### Task prompt:
Repeat every entry in full. Match each line exactly.

─── Dataset extract ───

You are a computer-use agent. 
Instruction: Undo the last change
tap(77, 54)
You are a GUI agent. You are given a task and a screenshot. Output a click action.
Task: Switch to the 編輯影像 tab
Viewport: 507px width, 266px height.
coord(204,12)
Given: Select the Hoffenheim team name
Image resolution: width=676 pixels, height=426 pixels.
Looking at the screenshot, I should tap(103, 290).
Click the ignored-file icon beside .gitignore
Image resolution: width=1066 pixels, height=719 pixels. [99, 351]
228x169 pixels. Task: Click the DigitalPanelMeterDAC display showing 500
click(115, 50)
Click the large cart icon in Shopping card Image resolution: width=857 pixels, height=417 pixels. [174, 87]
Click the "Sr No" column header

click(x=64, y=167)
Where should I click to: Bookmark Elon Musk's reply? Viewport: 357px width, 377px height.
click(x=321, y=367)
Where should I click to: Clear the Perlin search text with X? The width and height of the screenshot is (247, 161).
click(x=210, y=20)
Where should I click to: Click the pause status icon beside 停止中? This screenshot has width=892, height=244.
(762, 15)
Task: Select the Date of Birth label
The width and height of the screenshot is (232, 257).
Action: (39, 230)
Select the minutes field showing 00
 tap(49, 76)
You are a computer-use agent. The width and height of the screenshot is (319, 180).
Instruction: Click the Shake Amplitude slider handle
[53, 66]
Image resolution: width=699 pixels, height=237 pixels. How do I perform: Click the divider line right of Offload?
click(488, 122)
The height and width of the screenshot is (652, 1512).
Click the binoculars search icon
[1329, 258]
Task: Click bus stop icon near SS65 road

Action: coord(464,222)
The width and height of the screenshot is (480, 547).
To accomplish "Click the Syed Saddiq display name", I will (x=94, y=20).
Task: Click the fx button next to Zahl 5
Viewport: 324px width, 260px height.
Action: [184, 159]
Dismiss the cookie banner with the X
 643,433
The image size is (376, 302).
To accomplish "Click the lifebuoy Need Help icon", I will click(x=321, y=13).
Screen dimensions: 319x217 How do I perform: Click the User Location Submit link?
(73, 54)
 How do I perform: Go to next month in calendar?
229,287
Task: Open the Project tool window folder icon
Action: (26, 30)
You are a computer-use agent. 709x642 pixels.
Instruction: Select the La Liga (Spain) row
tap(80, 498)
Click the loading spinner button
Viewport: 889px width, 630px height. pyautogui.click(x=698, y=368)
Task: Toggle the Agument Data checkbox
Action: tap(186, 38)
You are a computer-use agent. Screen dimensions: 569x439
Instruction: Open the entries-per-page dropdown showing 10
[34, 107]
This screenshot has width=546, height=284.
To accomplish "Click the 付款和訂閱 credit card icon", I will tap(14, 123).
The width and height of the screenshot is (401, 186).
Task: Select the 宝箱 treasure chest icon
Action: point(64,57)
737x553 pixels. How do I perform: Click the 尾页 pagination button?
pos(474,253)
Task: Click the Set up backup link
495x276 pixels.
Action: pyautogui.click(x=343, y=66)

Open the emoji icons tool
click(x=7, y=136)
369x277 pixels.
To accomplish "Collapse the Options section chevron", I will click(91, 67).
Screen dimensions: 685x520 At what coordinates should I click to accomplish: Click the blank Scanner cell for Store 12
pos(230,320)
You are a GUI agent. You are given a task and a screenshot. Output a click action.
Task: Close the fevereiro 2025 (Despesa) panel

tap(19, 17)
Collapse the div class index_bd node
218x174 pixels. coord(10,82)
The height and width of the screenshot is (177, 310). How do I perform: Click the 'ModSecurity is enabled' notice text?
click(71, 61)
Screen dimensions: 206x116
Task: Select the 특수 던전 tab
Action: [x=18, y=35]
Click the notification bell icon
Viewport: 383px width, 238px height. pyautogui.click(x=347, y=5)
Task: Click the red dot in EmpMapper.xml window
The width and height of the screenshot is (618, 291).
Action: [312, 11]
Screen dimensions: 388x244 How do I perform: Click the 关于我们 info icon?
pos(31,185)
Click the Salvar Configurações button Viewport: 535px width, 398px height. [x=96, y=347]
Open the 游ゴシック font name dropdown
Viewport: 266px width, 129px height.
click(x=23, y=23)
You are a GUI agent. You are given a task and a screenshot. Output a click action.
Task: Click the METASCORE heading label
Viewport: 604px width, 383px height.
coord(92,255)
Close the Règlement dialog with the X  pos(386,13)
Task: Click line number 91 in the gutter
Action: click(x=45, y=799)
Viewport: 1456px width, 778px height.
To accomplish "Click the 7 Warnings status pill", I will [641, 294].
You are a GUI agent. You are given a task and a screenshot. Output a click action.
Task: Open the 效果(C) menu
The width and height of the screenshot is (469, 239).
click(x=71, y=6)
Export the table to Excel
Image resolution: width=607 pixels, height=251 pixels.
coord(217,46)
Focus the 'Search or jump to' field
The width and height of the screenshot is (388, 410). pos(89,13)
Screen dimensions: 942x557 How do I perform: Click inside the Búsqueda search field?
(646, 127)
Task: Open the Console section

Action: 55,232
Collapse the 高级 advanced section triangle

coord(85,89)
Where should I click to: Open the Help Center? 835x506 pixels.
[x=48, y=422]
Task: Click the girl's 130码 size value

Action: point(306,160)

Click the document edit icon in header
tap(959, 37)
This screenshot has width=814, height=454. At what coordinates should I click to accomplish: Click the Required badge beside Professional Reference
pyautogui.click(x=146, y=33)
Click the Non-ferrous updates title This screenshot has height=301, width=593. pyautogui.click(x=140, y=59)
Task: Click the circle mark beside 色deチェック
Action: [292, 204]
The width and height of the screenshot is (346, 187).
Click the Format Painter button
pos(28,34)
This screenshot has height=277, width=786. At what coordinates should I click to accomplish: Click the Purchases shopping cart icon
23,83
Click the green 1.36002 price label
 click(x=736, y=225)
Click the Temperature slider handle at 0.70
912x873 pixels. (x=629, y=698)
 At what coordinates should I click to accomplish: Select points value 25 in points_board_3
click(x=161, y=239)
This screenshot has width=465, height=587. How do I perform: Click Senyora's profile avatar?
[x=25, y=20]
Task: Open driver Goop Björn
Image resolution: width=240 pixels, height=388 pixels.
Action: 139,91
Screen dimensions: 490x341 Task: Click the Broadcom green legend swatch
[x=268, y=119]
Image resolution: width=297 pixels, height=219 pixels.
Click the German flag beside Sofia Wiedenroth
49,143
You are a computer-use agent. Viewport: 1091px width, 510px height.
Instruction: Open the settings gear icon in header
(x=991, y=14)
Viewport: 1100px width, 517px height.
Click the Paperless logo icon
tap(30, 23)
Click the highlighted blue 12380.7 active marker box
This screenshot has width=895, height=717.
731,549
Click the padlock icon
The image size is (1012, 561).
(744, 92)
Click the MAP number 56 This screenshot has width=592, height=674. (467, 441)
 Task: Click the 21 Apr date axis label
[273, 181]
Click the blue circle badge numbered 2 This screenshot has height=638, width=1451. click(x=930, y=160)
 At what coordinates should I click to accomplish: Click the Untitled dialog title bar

───

### Response area:
You are a computer-use agent. 
Instruction: Undo the last change
tap(77, 54)
You are a GUI agent. You are given a task and a screenshot. Output a click action.
Task: Switch to the 編輯影像 tab
Viewport: 507px width, 266px height.
coord(204,12)
Given: Select the Hoffenheim team name
Image resolution: width=676 pixels, height=426 pixels.
Looking at the screenshot, I should tap(103, 290).
Click the ignored-file icon beside .gitignore
Image resolution: width=1066 pixels, height=719 pixels. [99, 351]
228x169 pixels. Task: Click the DigitalPanelMeterDAC display showing 500
click(115, 50)
Click the large cart icon in Shopping card Image resolution: width=857 pixels, height=417 pixels. [174, 87]
Click the "Sr No" column header

click(x=64, y=167)
Where should I click to: Bookmark Elon Musk's reply? Viewport: 357px width, 377px height.
click(x=321, y=367)
Where should I click to: Clear the Perlin search text with X? The width and height of the screenshot is (247, 161).
click(x=210, y=20)
Where should I click to: Click the pause status icon beside 停止中? This screenshot has width=892, height=244.
(762, 15)
Task: Select the Date of Birth label
The width and height of the screenshot is (232, 257).
Action: (39, 230)
Select the minutes field showing 00
 tap(49, 76)
You are a computer-use agent. The width and height of the screenshot is (319, 180).
Instruction: Click the Shake Amplitude slider handle
[53, 66]
Image resolution: width=699 pixels, height=237 pixels. How do I perform: Click the divider line right of Offload?
click(488, 122)
The height and width of the screenshot is (652, 1512).
Click the binoculars search icon
[1329, 258]
Task: Click bus stop icon near SS65 road

Action: coord(464,222)
The width and height of the screenshot is (480, 547).
To accomplish "Click the Syed Saddiq display name", I will (x=94, y=20).
Task: Click the fx button next to Zahl 5
Viewport: 324px width, 260px height.
Action: [184, 159]
Dismiss the cookie banner with the X
 643,433
The image size is (376, 302).
To accomplish "Click the lifebuoy Need Help icon", I will click(x=321, y=13).
Screen dimensions: 319x217 How do I perform: Click the User Location Submit link?
(73, 54)
 How do I perform: Go to next month in calendar?
229,287
Task: Open the Project tool window folder icon
Action: (26, 30)
You are a computer-use agent. 709x642 pixels.
Instruction: Select the La Liga (Spain) row
tap(80, 498)
Click the loading spinner button
Viewport: 889px width, 630px height. pyautogui.click(x=698, y=368)
Task: Toggle the Agument Data checkbox
Action: tap(186, 38)
You are a computer-use agent. Screen dimensions: 569x439
Instruction: Open the entries-per-page dropdown showing 10
[34, 107]
This screenshot has width=546, height=284.
To accomplish "Click the 付款和訂閱 credit card icon", I will tap(14, 123).
The width and height of the screenshot is (401, 186).
Task: Select the 宝箱 treasure chest icon
Action: point(64,57)
737x553 pixels. How do I perform: Click the 尾页 pagination button?
pos(474,253)
Task: Click the Set up backup link
495x276 pixels.
Action: pyautogui.click(x=343, y=66)

Open the emoji icons tool
click(x=7, y=136)
369x277 pixels.
To accomplish "Collapse the Options section chevron", I will click(91, 67).
Screen dimensions: 685x520 At what coordinates should I click to accomplish: Click the blank Scanner cell for Store 12
pos(230,320)
You are a GUI agent. You are given a task and a screenshot. Output a click action.
Task: Close the fevereiro 2025 (Despesa) panel

tap(19, 17)
Collapse the div class index_bd node
218x174 pixels. coord(10,82)
The height and width of the screenshot is (177, 310). How do I perform: Click the 'ModSecurity is enabled' notice text?
click(71, 61)
Screen dimensions: 206x116
Task: Select the 특수 던전 tab
Action: [x=18, y=35]
Click the notification bell icon
Viewport: 383px width, 238px height. pyautogui.click(x=347, y=5)
Task: Click the red dot in EmpMapper.xml window
The width and height of the screenshot is (618, 291).
Action: [312, 11]
Screen dimensions: 388x244 How do I perform: Click the 关于我们 info icon?
pos(31,185)
Click the Salvar Configurações button Viewport: 535px width, 398px height. [x=96, y=347]
Open the 游ゴシック font name dropdown
Viewport: 266px width, 129px height.
click(x=23, y=23)
You are a GUI agent. You are given a task and a screenshot. Output a click action.
Task: Click the METASCORE heading label
Viewport: 604px width, 383px height.
coord(92,255)
Close the Règlement dialog with the X  pos(386,13)
Task: Click line number 91 in the gutter
Action: click(x=45, y=799)
Viewport: 1456px width, 778px height.
To accomplish "Click the 7 Warnings status pill", I will [641, 294].
You are a GUI agent. You are given a task and a screenshot. Output a click action.
Task: Open the 效果(C) menu
The width and height of the screenshot is (469, 239).
click(x=71, y=6)
Export the table to Excel
Image resolution: width=607 pixels, height=251 pixels.
coord(217,46)
Focus the 'Search or jump to' field
The width and height of the screenshot is (388, 410). pos(89,13)
Screen dimensions: 942x557 How do I perform: Click inside the Búsqueda search field?
(646, 127)
Task: Open the Console section

Action: 55,232
Collapse the 高级 advanced section triangle

coord(85,89)
Where should I click to: Open the Help Center? 835x506 pixels.
[x=48, y=422]
Task: Click the girl's 130码 size value

Action: point(306,160)

Click the document edit icon in header
tap(959, 37)
This screenshot has width=814, height=454. At what coordinates should I click to accomplish: Click the Required badge beside Professional Reference
pyautogui.click(x=146, y=33)
Click the Non-ferrous updates title This screenshot has height=301, width=593. pyautogui.click(x=140, y=59)
Task: Click the circle mark beside 色deチェック
Action: [292, 204]
The width and height of the screenshot is (346, 187).
Click the Format Painter button
pos(28,34)
This screenshot has height=277, width=786. At what coordinates should I click to accomplish: Click the Purchases shopping cart icon
23,83
Click the green 1.36002 price label
 click(x=736, y=225)
Click the Temperature slider handle at 0.70
912x873 pixels. (x=629, y=698)
 At what coordinates should I click to accomplish: Select points value 25 in points_board_3
click(x=161, y=239)
This screenshot has width=465, height=587. How do I perform: Click Senyora's profile avatar?
[x=25, y=20]
Task: Open driver Goop Björn
Image resolution: width=240 pixels, height=388 pixels.
Action: 139,91
Screen dimensions: 490x341 Task: Click the Broadcom green legend swatch
[x=268, y=119]
Image resolution: width=297 pixels, height=219 pixels.
Click the German flag beside Sofia Wiedenroth
49,143
You are a computer-use agent. Viewport: 1091px width, 510px height.
Instruction: Open the settings gear icon in header
(x=991, y=14)
Viewport: 1100px width, 517px height.
Click the Paperless logo icon
tap(30, 23)
Click the highlighted blue 12380.7 active marker box
This screenshot has width=895, height=717.
731,549
Click the padlock icon
The image size is (1012, 561).
(744, 92)
Click the MAP number 56 This screenshot has width=592, height=674. (467, 441)
 Task: Click the 21 Apr date axis label
[273, 181]
Click the blue circle badge numbered 2 This screenshot has height=638, width=1451. click(x=930, y=160)
 At what coordinates should I click to accomplish: Click the Untitled dialog title bar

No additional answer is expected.